4) Be agents with Jesus in the establishing of the Kingdom in our world: Jesus wants us to be a community which shares and cares and in which everything is shared; a community which knows how to recognize Jesus in the poor, in the marginalized, in the sick; a community to bring healing into people's lives; and a community of peacemakers and not makers of division or conflict.

There was a man who was very attached to his father, who had been a labourer all his life. When the father died the son was grief-stricken. As he stood quietly gazing down into the coffin in which he was laid out, he was particularly struck by his father’s hands. Even small things can reveal the essence of a person’s life. Later he said: ‘I will never forget those magnificently weathered old hands. They told the story of a countryman’s life in the eloquent language of wrinkles, veins, old scars and new. My father’s hands always bore some fresh scratch or cut as adornment, the result of his latest tangle with a scrap of wire, a rusted pipe, a stubborn root. In death they did not disappoint even in that small and valuable particular. ‘It is not given to sons to know everything about their fathers, but I have those hands in my memory to supply evidence of the obligations he met, the sweat he gave, the honest deeds he performed. By looking at those hands you could read better part of the old man’s heart.’ Jesus said to the apostles: ‘Look at my hands and feet … Touch me and see for yourselves…’ He said the same thing to Thomas: ‘See my wounded hands and side. Cease doubting and believe.’

----------

• Instruction 1: In the passage, rewrite the part that opens with the words containing "4) Be agents" and closes with "division or conflict.", substituting "fellowship" for "community" everywhere it appears.
• Instruction 2: List every object the passage names as a thing the father tangled with that left fresh scratches or cuts on his hands.

Rows from a dataset:
----------

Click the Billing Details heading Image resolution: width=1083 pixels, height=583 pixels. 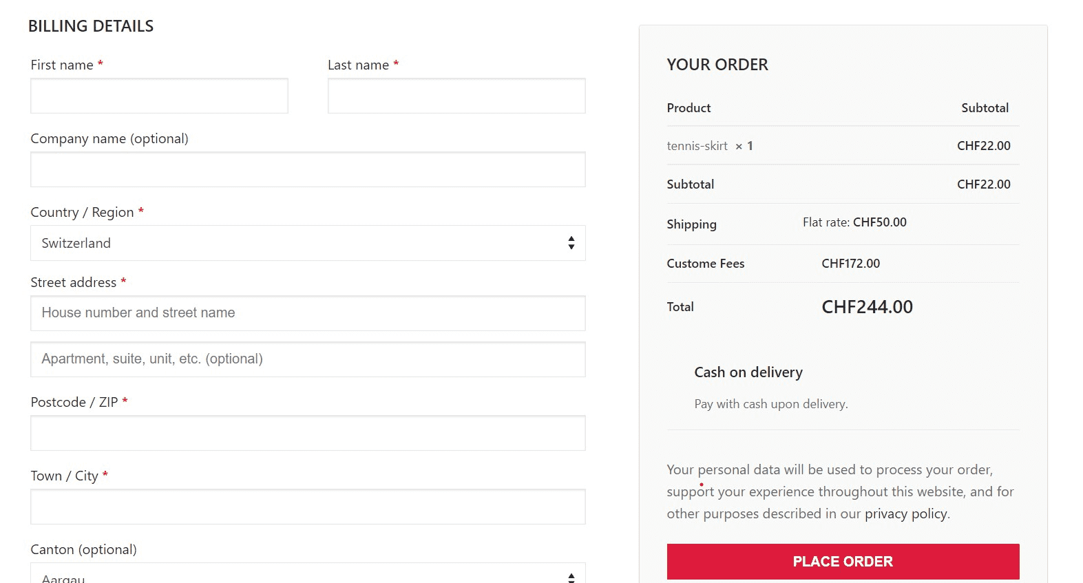(x=91, y=25)
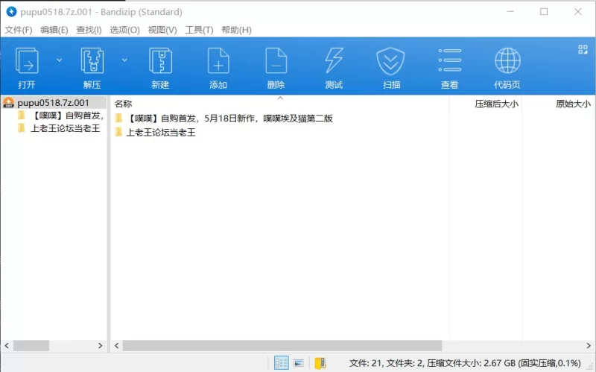Image resolution: width=596 pixels, height=372 pixels.
Task: Click the 解压 (Extract) toolbar icon
Action: pos(92,61)
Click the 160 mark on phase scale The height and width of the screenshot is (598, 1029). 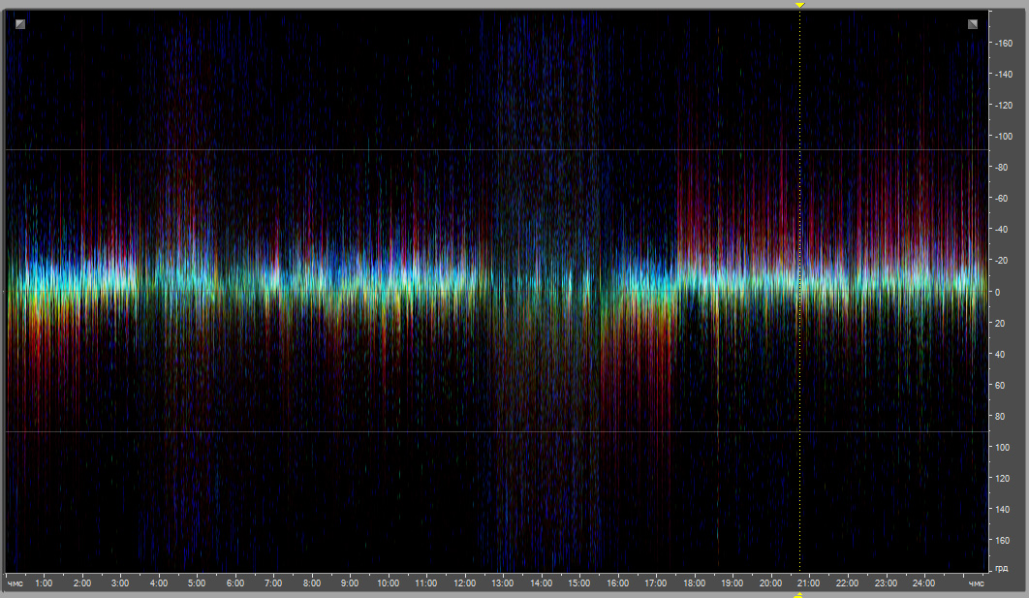[x=1003, y=540]
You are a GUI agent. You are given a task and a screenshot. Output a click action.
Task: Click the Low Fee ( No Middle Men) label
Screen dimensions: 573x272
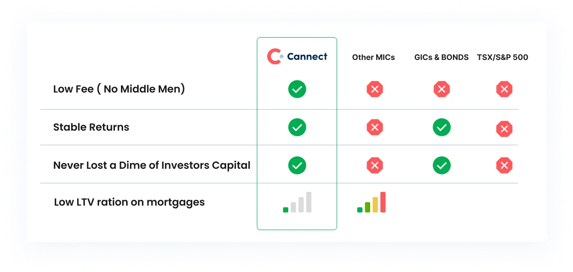(119, 89)
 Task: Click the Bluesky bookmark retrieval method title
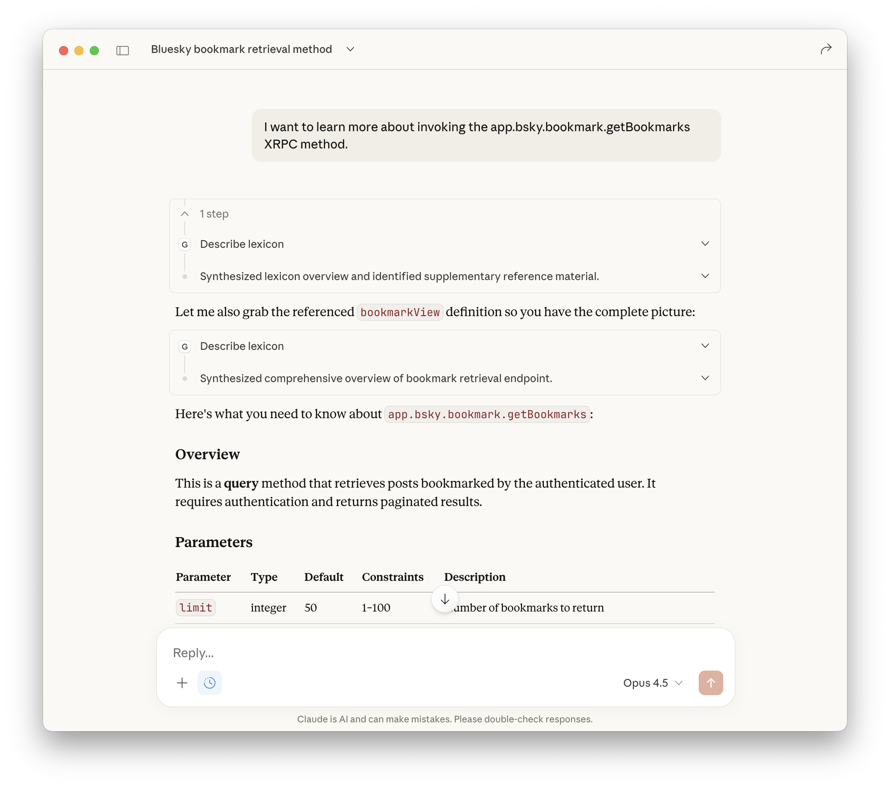(241, 49)
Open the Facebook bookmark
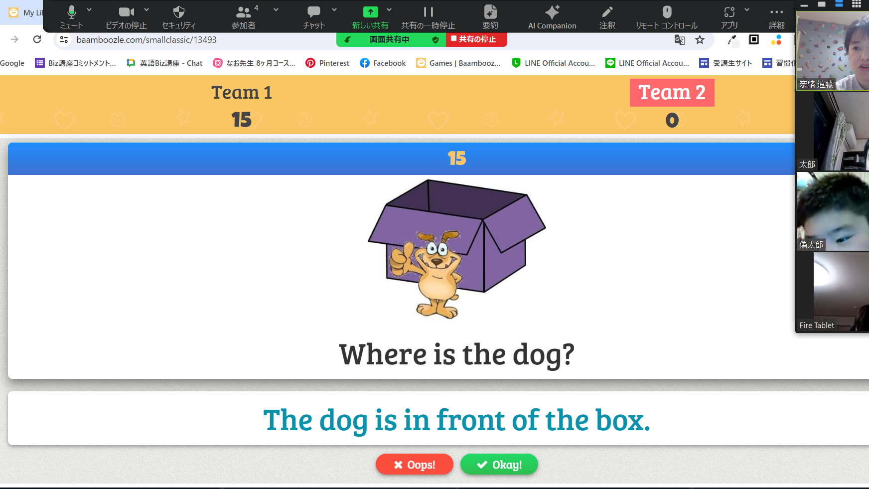869x489 pixels. [x=383, y=63]
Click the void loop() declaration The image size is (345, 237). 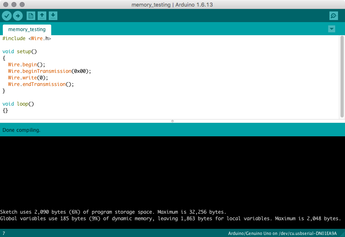18,104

----------

• Exercise result 1:
4) Be agents with Jesus in the establishing of the Kingdom in our world: Jesus wants us to be a fellowship which shares and cares and in which everything is shared; a fellowship which knows how to recognize Jesus in the poor, in the marginalized, in the sick; a fellowship to bring healing into people's lives; and a fellowship of peacemakers and not makers of division or conflict.

• Exercise result 2:
- a scrap of wire
- a rusted pipe
- a stubborn root